Se incluye así a personas que no mantienen vínculo familiar con el causante, o cuyo grado de parentesco es más lejano, siempre que cumplan determinados requisitos.

En concreto, deberán contar  con un contrato laboral o mercantil y acreditar una antigüedad mínima de diez años, además de haber ejercido funciones directivas durante, al menos, los cuatro años anteriores de forma ininterrumpida.

Flexibilización en el porcentaje del grupo familiar

Para poder aplicar los beneficios fiscales, la normativa exige que el grupo familiar posea un porcentaje mínimo de participación conjunta en el capital social (20 %). 

Tras esta modificación, el grupo de parentesco para calcular este porcentaje se amplía, incluyendo a los colaterales hasta el cuarto grado. 

Además, se permite que cualquiera de ellos pueda ejercer las funciones directivas.

Período del requisito de remuneración 

Respecto a los requisitos de remuneración, estos podrán cumplirse abarcando desde el día 1 de enero hasta el día del fallecimiento, así como en el año natural anterior.

    2. Flexibilización de los requisitos para las transmisiones inter vivos de participaciones en entidades

    Históricamente, adelantar la sucesión mediante la donación de participaciones en vida exigía cumplir con unos requisitos estatales muy rígidos. 

    Tradicionalmente, este tipo de transmisiones estaba sujeto al cumplimiento de requisitos estatales especialmente rígidos. La nueva normativa madrileña elimina dos de las principales barreras existentes.

    Supresión del requisito de edad

    El donante ya no necesita tener 65 años cumplidos ni encontrarse en situación de incapacidad para que la donación se beneficie de la reducción fiscal.

    Esto permite anticipar la transmisión de las participaciones sin necesidad de esperar a alcanzar una determinada edad.

    Mantenimiento de funciones directivas

    Se elimina la obligación estricta de que el donante deba cesar en sus funciones de dirección y dejar de percibir remuneraciones por ello. 

    Esto permite una transición ordenada en los órganos de administración, donde el fundador puede acompañar a la nueva gerencia sin sufrir una penalización tributaria.

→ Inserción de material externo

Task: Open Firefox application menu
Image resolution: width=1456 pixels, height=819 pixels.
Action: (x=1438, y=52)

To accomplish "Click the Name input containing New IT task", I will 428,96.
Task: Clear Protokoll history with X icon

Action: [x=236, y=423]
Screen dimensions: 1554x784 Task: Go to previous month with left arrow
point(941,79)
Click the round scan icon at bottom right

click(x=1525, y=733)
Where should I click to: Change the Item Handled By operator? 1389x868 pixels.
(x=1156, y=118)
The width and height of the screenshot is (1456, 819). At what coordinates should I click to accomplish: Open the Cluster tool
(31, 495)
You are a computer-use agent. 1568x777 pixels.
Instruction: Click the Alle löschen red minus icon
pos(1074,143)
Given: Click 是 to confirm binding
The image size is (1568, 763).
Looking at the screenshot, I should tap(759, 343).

    Una cautela importante: los efectos en el IRPF

    Pese a la flexibilización introducida por la Ley 3/2026, es importante tener presente que la eliminación de los requisitos de edad y de cese en las funciones directivas solo produce efectos en el ámbito del Impuesto sobre Sucesiones y Donaciones. 

    A efectos del Impuesto sobre la Renta de las Personas Físicas (IRPF), dichas exigencias siguen vigentes en relación con la posible ganancia patrimonial del transmitente, derivada de la transmisión de las participaciones, tal y como contempla el artículo 33.3.c) de la Ley reguladora del IRPF.

    En definitiva, la Ley 3/2026 introduce una mayor flexibilidad en la planificación de la sucesión de las empresas familiares madrileñas, tanto en las transmisiones por fallecimiento como en aquellas que se realizan en vida. 

    La ampliación del ámbito de los beneficiarios, la mejora de las reducciones fiscales y la flexibilización de determinados requisitos ofrecen nuevas alternativas para organizar el relevo empresarial, aunque sigue siendo imprescindible estudiar cada operación de forma individualizada y valorar conjuntamente sus consecuencias jurídicas y fiscales.